I have an interest as I am trying to find the names of the survivors – always the hardest part of researching sunken ships. The master and two seamen survived the sinking and were landed ashore but ten seamen perished – their names below. RIP.

Unfortunately, the 1917 crew agreement for ESSONITE was reported missing in 2011 from TNA Kew so unable to check this. Maybe mention of names in ADM 137/2961 - British Merchant vessels sunk and captured by the enemy, January to April 1917. Held at Kew so if anyone happens to be going to Kew, I would appreciate a look-up on that file. Thanking in advance.

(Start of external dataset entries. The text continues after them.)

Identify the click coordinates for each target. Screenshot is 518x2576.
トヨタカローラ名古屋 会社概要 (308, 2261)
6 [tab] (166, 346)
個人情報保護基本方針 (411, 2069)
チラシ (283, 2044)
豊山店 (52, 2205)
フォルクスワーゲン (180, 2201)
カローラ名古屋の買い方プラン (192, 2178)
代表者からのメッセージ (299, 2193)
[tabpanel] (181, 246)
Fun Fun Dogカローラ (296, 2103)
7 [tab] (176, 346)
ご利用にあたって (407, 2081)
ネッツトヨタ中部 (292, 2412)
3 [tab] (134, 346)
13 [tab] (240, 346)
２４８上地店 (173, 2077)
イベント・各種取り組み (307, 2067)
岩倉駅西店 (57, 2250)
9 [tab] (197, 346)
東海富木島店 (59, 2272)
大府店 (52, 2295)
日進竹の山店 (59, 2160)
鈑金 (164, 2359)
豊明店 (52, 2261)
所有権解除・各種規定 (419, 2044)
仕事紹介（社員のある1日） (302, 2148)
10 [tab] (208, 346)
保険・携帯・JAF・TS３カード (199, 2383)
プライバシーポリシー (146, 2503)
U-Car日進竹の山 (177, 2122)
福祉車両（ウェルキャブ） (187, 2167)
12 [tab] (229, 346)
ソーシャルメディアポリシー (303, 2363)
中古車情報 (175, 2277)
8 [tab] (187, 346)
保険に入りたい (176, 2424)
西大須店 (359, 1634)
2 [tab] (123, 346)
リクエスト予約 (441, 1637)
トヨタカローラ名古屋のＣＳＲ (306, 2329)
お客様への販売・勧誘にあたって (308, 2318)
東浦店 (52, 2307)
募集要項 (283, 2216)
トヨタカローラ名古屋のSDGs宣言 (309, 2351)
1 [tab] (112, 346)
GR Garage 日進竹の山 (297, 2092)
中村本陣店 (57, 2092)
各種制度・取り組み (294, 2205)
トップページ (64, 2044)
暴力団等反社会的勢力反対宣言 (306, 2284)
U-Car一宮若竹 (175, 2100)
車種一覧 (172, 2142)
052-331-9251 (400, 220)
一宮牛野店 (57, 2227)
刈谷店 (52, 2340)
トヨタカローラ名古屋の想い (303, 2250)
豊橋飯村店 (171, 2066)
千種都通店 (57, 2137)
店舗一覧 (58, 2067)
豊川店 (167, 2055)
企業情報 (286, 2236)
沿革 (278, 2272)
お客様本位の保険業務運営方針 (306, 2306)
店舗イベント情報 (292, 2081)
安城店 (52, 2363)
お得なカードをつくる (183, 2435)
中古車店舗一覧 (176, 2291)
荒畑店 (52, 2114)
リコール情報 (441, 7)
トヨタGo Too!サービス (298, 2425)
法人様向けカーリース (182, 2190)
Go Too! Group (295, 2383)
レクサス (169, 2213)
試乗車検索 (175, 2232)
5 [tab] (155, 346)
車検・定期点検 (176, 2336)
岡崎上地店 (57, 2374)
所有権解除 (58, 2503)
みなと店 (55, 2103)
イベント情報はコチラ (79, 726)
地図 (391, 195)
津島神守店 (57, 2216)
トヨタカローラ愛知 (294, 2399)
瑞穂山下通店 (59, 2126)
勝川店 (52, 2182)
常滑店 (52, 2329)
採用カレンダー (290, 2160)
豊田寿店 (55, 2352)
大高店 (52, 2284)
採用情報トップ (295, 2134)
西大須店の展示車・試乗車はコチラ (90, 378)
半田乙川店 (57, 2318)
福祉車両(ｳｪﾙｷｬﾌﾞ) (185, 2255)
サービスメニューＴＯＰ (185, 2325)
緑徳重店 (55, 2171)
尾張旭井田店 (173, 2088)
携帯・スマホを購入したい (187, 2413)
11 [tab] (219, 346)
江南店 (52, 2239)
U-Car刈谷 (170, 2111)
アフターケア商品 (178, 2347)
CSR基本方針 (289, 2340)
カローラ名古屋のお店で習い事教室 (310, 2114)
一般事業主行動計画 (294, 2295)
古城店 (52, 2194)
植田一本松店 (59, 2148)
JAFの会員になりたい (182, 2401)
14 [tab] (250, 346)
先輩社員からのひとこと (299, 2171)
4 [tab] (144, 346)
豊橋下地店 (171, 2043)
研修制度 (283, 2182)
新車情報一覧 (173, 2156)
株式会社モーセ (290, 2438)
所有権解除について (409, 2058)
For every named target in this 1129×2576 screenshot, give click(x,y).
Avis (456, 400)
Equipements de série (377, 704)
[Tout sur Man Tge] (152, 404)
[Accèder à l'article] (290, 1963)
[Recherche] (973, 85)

ALTOFT, ARTHUR (22), Mate, SS Essonite, Mercantile Marine, †01/02/1917, Son of Alfred and Rebecca Altoft, of Shooters Grove, Astley, Lancs.
DEMPSEY, JOHN (47), Fireman, SS Essonite, Mercantile Marine, †01/02/1917, Son of the late Mr. and Mrs. Dempsey; husband of Jane Dempsey (nee Patterson), of Main St., Carnlough, Co. Antrim.
DUNLOP, DAVID LYNN (36), First Engineer, SS Essonite, Mercantile Marine, †01/02/1917, Eldest son of the late James Dunlop and of Mary Dunlop, of Havelock Terrace, Carnlough, Co. Antrim.
KENNEWAY, JOHN (19), Trimmer, SS Essonite, Mercantile Marine, †01/02/1917, Son of Ellen Magure (formerly Kenneway), of Mark St., Clenarm, Co. Antrim, and the late William Kenneway.
LETSON, JAMES (22), Second Engineer, SS Essonite, Mercantile Marine, †01/02/1917, Son of James and Agnes Letson, of Drumnacole, Carnlough, Co. Antrim.
MACARTHUR, JOHN (64), Steward, SS Essonite, Mercantile Marine, †01/02/1917, Husband of Janet MacArthur (nee MacDonald), of 5, Binnie St., Gourock, Renfrewshire.
MCFADYEN, ALLAN (39), Able Seaman, SS Essonite, Mercantile Marine, †01/02/1917, Son of the late John and Flora McFadyen.
MCPHEDRAN, JOHN (16), Ordinary Seaman, SS Essonite, Mercantile Marine, †01/02/1917, Son of Margaret McPhedran, of 92, Old Dumbarton Rd., Glasgow, and the late Peter McPhedran.
MCVICAR, NEVIN (54), Boatswain, SS Essonite, Mercantile Marine, †01/02/1917, Husband of Catherine McVicar (nee McCorquodale), of 5, Colchester Square, Lochgilphead, Argyll.
WILLIAMS, HARRY (35), Fireman, SS Essonite, Mercantile Marine, †01/02/1917, Son of the late Mr. and Mrs. Williams; husband of Florence Fanny Williams (nee Lambert), of 125, Water St, Aberavon, Glam.
Regards
Hugh


----------